As resoluções da Anvisa seguem um rito. Primeiro, é preciso que o assunto entre na lista de prioridades de regulação. Depois, que comece a ser debatido. Em seguida, edita-se uma proposta de resolução, ou seja, um esboço da norma, que é submetido a uma consulta pública e recebe contribuições dos interessados. O ILSI é assíduo em todas essas etapas.
Há vários assuntos em discussão que despertam o interesse do instituto.
A Anvisa está definindo novas normas para que um alimento possa ser considerado integral.

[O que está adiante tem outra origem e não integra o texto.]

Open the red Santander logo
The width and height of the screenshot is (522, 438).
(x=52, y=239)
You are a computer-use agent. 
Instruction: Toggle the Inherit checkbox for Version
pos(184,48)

O ILSI organizou dois eventos a respeito em agosto e setembro.
Uma nova regulação para suplementos alimentares, de forma a tornar mais rápida a liberação de produtos, teve debates promovidos pelo instituto, que também se envolveu em uma discussão parecida quanto a probióticos, que são alimentos ou medicamentos usados para melhorar a composição da microbiota intestinal (vulgo flora). Ao que tudo indica, a Anvisa caminha para dar “maior flexibilidade” à liberação de produtos, adotando o modelo canadense apresentado justamente por acadêmicos próximos à indústria e por uma consultoria parceira do ILSI.
Os materiais do instituto sobre macro e micronutrientes constituem a base de referências da Anvisa. Há integrantes do ILSI que reservaram para si há muitos anos o único assento da comunidade acadêmica na delegação brasileira para o Codex Alimentarius, espaço de definição das normas globais sobre alimentação e comércio.

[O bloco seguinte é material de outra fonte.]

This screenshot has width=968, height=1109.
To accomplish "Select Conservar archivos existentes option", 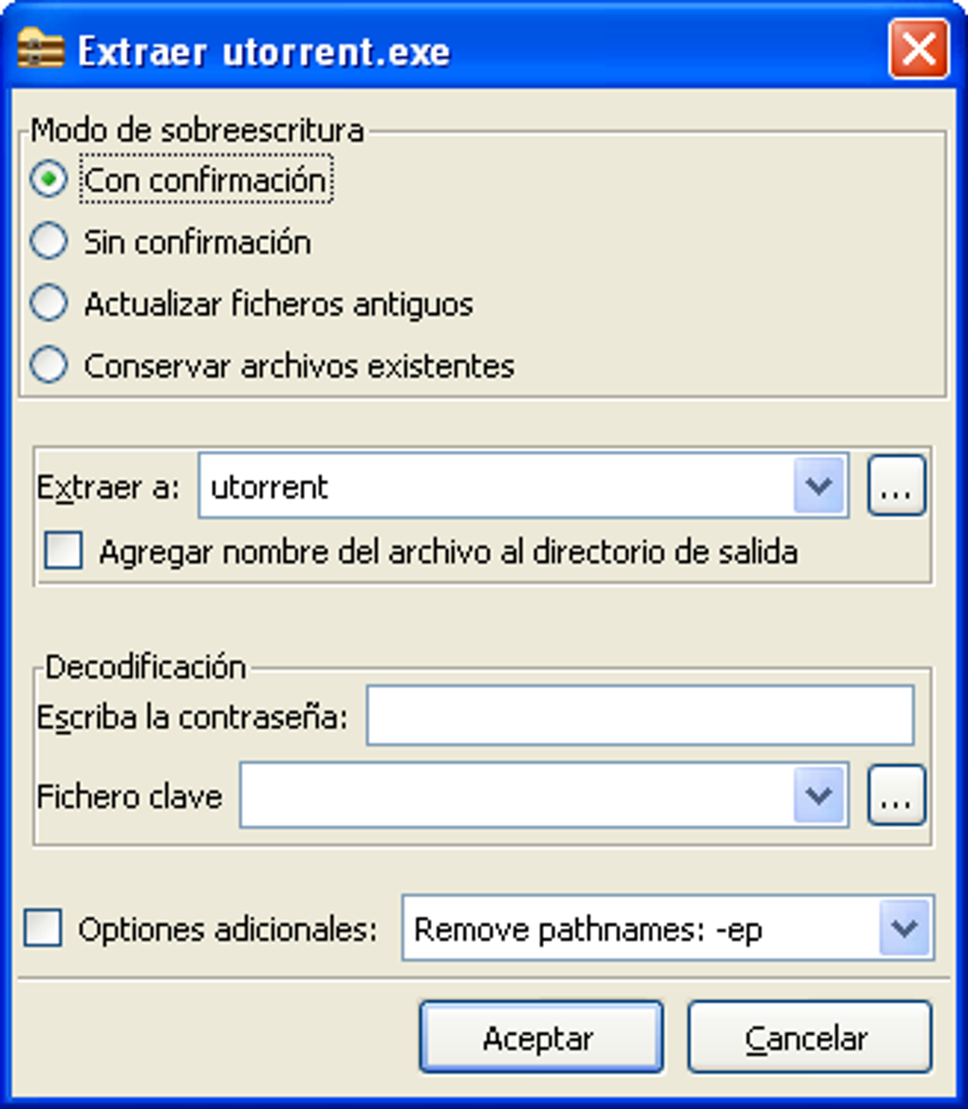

“Não resta a menor dúvida. Temos um convívio bastante estreito com eles, mas nos reservamos às reuniões que sejam meramente de caráter regulatório. Sempre que a Anvisa nos pede pareceres da área científica, sim, aí nós temos um relacionamento bom e muito interessante, que tem contribuído bastante para as reuniões da própria Anvisa”, diz Bucione, o atual presidente do ILSI.
A tentativa do setor privado de ocupar espaços acadêmicos não é um fenômeno brasileiro. A organização não governamental US Right to Know revelou recentemente uma troca de e-mails entre dois ex-executivos da Coca-Cola. Alex Malaspina, fundador do ILSI e ainda influente na organização, e Ernest Knowles, ex-vice-presidente de relações institucionais da Coca, demonstravam preocupação com os rumos do debate sobre obesidade. Knowles sugere que a empresa deveria estar à frente dessa discussão, financiando organizações médicas e científicas e fortalecendo a ação do ILSI na busca pelas causas dessa epidemia.
O Observatório de Corporações da Europa publicou em 2012 um documento mostrando que o ILSI teve portas abertas no órgão regulador da alimentação no continente, o EFSA. O próprio ILSI admite ter conseguido enfraquecer as linhas de atuação do órgão público em relação a transgênicos, com a dispensa de testes mais profundos sobre como a alteração genética pode mexer com vários componentes nutricionais.
No geral, conclui o Observatório, é esse o papel do instituto: atuar por regras mais brandas que signifiquem economia milionária (ou bilionária) para as empresas patrocinadoras. Depois de várias evidências de que o ILSI estava dando as cartas em decisões importantes do órgão regulador, a EFSA adotou um novo padrão de relacionamento e decidiu excluir o think tank da tomada de certas decisões. Diante dos protestos do ILSI, a então diretora-executiva da EFSA, Catherine Geslain-Lanéelle, escreveu uma carta na qual fala que a organização representa “interesses particulares” e que a agência está “muito bem posicionada para saber a natureza de seu trabalho”.
Por aqui, a Anvisa optou pelo silêncio.